Aufrichtig danke ich Erzbischof Dieudonné Nzapalainga, Präsident eurer Bischofskonferenz, für die Worte und das Zeugnis, die er in eurem Namen an mich gerichtet hat. Ich wünsche, dass euch diese Pilgerreise zu den Quellen des Glaubens Trost und Ermutigung für die Fortsetzung eures pastoralen Dienstes schenken kann. Möge die Fürsprache der heiligen Petrus und Paulus euch die Gnaden erlangen, die ihr braucht, um die euch von Gott anvertraute Herde zu sammeln und zu führen. Ich bitte euch, der Bevölkerung der gesamten Zentralafrikanischen Republik die Zusicherung meiner Nähe zu übermitteln. Ich kenne die Leiden, die es durchgemacht hat und noch erlebt, wie auch die unzählbaren Zeugnisse des Glaubens und der Treue, die die Christen für den auferstanden Christus bei vielen Anlässen gegeben haben. Besonders begrüße ich all das, was eure Gemeinschaften für die Opfer der Gewalt und die Flüchtlinge getan haben.

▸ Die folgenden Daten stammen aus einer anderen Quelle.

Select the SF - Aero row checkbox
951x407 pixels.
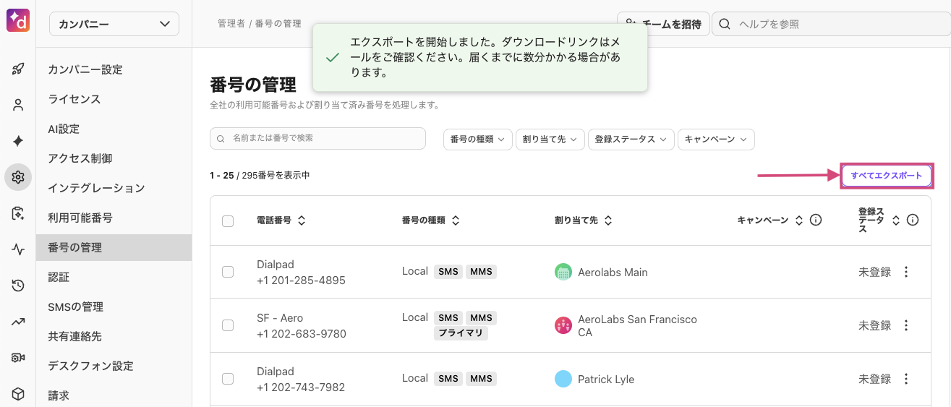228,325
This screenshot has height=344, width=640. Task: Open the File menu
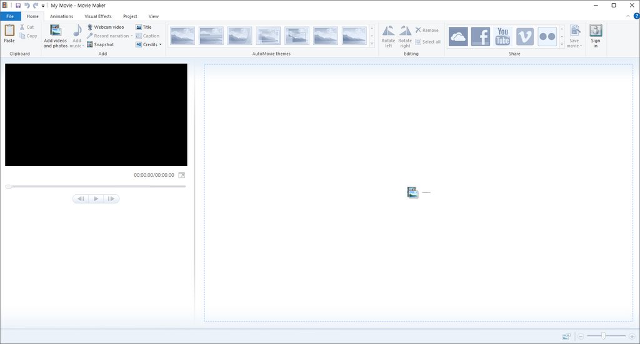pyautogui.click(x=10, y=16)
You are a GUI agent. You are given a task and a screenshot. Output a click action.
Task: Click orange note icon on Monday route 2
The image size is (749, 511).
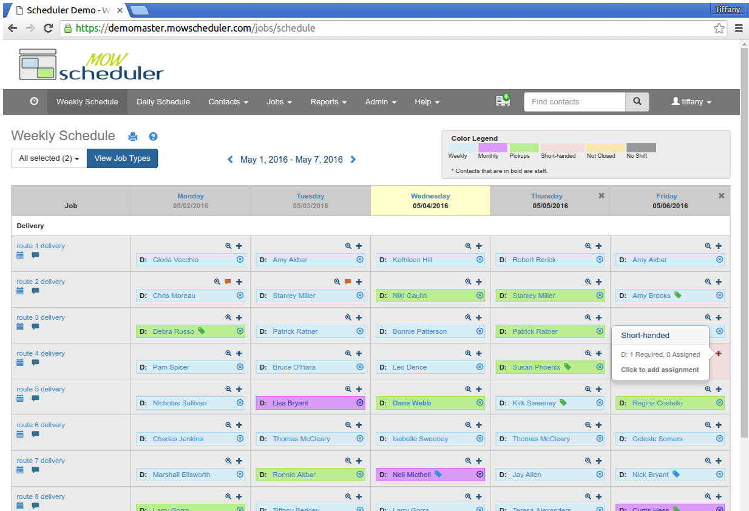[x=228, y=282]
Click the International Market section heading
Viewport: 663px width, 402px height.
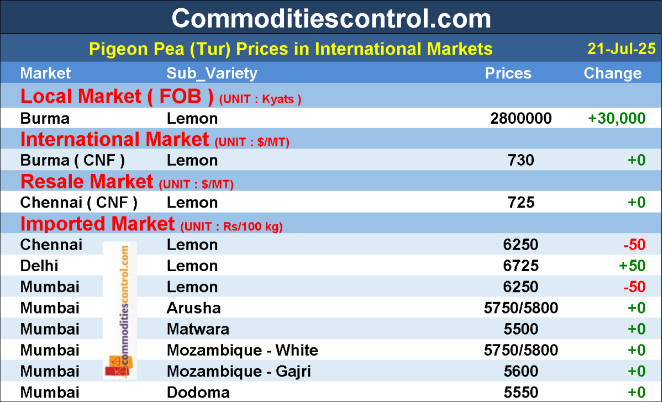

Eure Aufgabe ist schwierig, aber sie berührt das Geheimnis des Todes und der Auferstehung Jesu Christi. Wenn das Böse und der Tod zu triumphieren scheinen, dann bricht sich die Hoffnung einer auf Christus gegründeten Erneuerung Bahn. Wenn Hass und Gewalt toben, dann sind wir aufgerufen – und wir finden die Kraft dazu in der Macht des Kreuzes und der Gnade der Taufe –, mit Vergebung und Liebe zu antworten. Das war leider in den jüngsten Ereignissen, die ihr erlebt habt, nicht immer so, und das ist ein Zeichen dafür, dass das Evangelium noch nicht überall im Gottesvolk so tief ins Herz gedrungen ist, dass es die Reaktionen und Verhaltensweisen verändert hat.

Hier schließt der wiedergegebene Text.